I hope it's not too distasteful for my first post to be a question, but I need a new PC before I can contribute anything more interesting to the community. I have been a bit out of the loop when it comes to technical advancements made in the last year so I thought it would be a good idea to see what has changed since I have been gone.

From the research I did last time around the main counter intuitive things I learned were that;

a: Using two video cards is more than likely to create more issues than performance benefits

b: Gamer cards like the GTX 580 are very close in performance to their much more expensive "workstation" counterparts

c: A single consumer i7 may outperform dual xeon chips (the e5 had not been released when I did this research)

Thoughts?

My budget is around 3500-5000 for the tower (no peripherals) and it will be used exclusively as a CG workstation. Workflow and quality, not speed of renders are my main priorities. I Plan to be running 3dsmax, maya and cinema 4d.
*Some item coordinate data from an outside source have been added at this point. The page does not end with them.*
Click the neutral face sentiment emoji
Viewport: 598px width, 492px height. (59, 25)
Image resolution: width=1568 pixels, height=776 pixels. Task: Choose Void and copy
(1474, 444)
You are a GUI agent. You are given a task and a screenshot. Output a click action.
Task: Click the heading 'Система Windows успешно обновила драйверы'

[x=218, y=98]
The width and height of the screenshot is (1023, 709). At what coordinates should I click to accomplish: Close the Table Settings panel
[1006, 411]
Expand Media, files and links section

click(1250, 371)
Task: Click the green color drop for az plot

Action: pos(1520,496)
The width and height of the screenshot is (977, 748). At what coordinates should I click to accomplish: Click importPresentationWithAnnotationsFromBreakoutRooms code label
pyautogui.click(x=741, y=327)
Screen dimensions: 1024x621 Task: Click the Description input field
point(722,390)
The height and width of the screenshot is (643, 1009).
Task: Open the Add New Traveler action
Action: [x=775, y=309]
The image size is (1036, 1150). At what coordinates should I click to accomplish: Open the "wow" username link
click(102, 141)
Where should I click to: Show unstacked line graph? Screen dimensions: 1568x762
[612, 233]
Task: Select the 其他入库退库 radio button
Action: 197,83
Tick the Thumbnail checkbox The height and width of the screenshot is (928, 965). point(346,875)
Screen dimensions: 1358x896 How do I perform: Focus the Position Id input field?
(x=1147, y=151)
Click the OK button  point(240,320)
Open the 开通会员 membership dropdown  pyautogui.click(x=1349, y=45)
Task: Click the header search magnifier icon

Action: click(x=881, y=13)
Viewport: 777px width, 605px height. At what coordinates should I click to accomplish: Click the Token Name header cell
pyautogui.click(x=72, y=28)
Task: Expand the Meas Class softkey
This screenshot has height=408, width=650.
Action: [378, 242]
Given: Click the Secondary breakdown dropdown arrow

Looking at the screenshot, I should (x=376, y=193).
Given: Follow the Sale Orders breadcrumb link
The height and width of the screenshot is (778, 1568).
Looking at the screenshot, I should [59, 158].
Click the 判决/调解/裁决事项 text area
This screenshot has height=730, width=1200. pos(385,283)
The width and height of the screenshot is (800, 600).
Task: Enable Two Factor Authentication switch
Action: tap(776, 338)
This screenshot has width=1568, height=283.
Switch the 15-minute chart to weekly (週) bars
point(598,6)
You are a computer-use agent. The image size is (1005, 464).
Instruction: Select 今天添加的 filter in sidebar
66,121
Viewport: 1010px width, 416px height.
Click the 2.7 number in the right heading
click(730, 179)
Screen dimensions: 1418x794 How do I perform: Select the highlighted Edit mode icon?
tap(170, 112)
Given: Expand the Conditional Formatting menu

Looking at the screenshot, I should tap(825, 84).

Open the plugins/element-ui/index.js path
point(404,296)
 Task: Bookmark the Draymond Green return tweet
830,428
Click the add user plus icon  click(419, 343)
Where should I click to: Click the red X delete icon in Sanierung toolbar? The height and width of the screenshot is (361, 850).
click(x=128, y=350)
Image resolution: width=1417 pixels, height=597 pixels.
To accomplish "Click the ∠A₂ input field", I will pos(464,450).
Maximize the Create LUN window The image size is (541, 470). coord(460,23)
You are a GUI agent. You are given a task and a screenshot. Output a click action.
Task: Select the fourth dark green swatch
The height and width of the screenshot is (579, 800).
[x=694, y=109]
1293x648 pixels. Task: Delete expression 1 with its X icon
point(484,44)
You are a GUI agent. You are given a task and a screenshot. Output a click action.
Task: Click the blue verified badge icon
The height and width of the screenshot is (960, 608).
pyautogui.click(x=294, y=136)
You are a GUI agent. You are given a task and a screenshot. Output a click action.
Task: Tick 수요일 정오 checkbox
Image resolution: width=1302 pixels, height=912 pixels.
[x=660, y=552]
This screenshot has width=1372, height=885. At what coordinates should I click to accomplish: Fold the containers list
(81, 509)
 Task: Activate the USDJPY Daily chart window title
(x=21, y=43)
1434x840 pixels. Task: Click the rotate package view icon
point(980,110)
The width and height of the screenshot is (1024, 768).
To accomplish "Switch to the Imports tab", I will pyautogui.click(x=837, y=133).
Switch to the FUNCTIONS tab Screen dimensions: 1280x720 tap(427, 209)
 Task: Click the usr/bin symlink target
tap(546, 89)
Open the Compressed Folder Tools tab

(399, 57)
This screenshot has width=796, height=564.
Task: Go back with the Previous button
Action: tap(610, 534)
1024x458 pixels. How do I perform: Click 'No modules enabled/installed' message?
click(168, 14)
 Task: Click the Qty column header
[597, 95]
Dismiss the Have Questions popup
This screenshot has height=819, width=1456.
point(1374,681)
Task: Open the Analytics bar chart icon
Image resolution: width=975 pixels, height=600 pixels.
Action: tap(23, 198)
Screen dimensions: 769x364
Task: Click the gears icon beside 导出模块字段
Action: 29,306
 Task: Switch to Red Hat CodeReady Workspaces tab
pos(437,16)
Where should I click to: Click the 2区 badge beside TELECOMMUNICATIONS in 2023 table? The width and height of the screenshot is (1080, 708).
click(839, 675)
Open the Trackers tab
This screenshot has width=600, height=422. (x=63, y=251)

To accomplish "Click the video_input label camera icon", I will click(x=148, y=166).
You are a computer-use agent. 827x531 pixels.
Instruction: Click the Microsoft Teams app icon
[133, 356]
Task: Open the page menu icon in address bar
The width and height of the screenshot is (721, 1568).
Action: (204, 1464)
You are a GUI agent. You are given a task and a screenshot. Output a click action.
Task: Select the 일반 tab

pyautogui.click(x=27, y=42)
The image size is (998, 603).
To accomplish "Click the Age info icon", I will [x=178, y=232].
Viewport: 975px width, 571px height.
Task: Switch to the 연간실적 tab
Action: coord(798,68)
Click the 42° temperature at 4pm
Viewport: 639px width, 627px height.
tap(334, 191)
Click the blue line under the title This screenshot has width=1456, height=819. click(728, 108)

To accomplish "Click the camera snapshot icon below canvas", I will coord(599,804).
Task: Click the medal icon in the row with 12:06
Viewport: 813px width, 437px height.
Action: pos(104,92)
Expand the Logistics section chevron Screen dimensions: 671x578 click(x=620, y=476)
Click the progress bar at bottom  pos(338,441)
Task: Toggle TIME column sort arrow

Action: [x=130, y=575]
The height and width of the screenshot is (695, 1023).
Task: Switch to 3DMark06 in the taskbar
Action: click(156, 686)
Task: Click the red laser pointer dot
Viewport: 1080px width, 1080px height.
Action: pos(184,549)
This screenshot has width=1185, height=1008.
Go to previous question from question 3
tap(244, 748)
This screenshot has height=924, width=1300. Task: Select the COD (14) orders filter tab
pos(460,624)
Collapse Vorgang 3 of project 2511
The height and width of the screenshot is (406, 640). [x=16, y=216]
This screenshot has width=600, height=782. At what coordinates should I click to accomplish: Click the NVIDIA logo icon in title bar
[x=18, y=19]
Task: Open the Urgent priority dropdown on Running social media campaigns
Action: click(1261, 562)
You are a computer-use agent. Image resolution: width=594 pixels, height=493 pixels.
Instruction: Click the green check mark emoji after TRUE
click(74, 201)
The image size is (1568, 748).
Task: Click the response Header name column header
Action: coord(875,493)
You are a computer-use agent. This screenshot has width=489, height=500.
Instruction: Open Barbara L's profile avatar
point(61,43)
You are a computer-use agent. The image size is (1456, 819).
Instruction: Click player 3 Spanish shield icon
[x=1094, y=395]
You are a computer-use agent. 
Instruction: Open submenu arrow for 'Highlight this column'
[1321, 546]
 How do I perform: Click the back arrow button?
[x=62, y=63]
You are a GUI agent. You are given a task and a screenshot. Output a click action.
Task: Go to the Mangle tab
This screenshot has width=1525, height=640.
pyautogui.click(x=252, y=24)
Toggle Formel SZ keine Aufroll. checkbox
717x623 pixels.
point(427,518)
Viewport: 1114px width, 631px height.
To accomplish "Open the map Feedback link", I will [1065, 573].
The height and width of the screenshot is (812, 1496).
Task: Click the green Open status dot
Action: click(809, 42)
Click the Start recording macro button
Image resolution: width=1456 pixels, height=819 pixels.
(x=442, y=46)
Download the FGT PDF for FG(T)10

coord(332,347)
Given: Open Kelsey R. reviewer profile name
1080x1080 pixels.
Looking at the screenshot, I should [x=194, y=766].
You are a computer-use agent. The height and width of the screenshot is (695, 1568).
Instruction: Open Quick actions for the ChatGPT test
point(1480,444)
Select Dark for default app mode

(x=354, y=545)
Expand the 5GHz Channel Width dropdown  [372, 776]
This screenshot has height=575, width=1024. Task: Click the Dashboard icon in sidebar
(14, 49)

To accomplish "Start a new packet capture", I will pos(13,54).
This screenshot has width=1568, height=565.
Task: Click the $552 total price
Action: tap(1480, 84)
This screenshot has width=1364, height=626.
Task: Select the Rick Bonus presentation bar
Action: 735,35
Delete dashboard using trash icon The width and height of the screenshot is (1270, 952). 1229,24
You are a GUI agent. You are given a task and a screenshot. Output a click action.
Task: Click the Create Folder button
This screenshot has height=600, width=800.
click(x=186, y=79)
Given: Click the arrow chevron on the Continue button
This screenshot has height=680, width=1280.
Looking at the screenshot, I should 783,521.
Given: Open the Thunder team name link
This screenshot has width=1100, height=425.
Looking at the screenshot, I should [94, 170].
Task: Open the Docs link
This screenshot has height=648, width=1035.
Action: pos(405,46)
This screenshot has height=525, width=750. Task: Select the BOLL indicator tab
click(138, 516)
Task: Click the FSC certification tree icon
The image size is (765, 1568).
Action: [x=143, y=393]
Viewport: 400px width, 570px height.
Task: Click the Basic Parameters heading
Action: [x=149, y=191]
I'll check out newegg right now and see if I can get a rough draft of a configuration posted up soon, but feel free to post one up if you feel so inclined :)

-Maximilian

olson
10-01-2012, 09:51 PM
A single socket processor with a higher clock speed can be faster than a dual socket configuration with a slower clock speed. Though you can get a higher clock speed dual socket configuration in that budget which will out perform any single socket processor. Gaming graphics card versus workstation graphics card depends on the specific software and features you'll be using, for most users a gaming card will suffice.

vlad
10-02-2012, 03:25 PM
...

a: Using two video cards is more than likely to create more issues than performance benefits

...

Been using dual graphics cards for many years (3 monitors) without any issues. Though you're right about the performance benefits, because the software dont support it. Unless of course you're using a gpu based render engine. Then every card will contribute.

olson
10-02-2012, 05:29 PM
Been using dual graphics cards for many years (3 monitors) without any issues.

I think the original poster meant for performance reasons. For multiple monitors that's not necessary these days since many cards support three or more monitors (http://www.amd.com/us/products/workstation/graphics/ati-firepro-3d/w9000/Pages/w9000.aspx). Even the cheapest cards (http://www.newegg.com/Product/Product.aspx?Item=N82E16814102933) support three monitors. Years ago I had a second PCI Radeon card next to the AGP card to get a second monitor, glad those days are gone!

vlad
10-02-2012, 09:19 PM
Maybe ATIs but not Nvidia cards (maybe the 6xx series do though). Since I'm on Max, I never wanted to risk going ATI.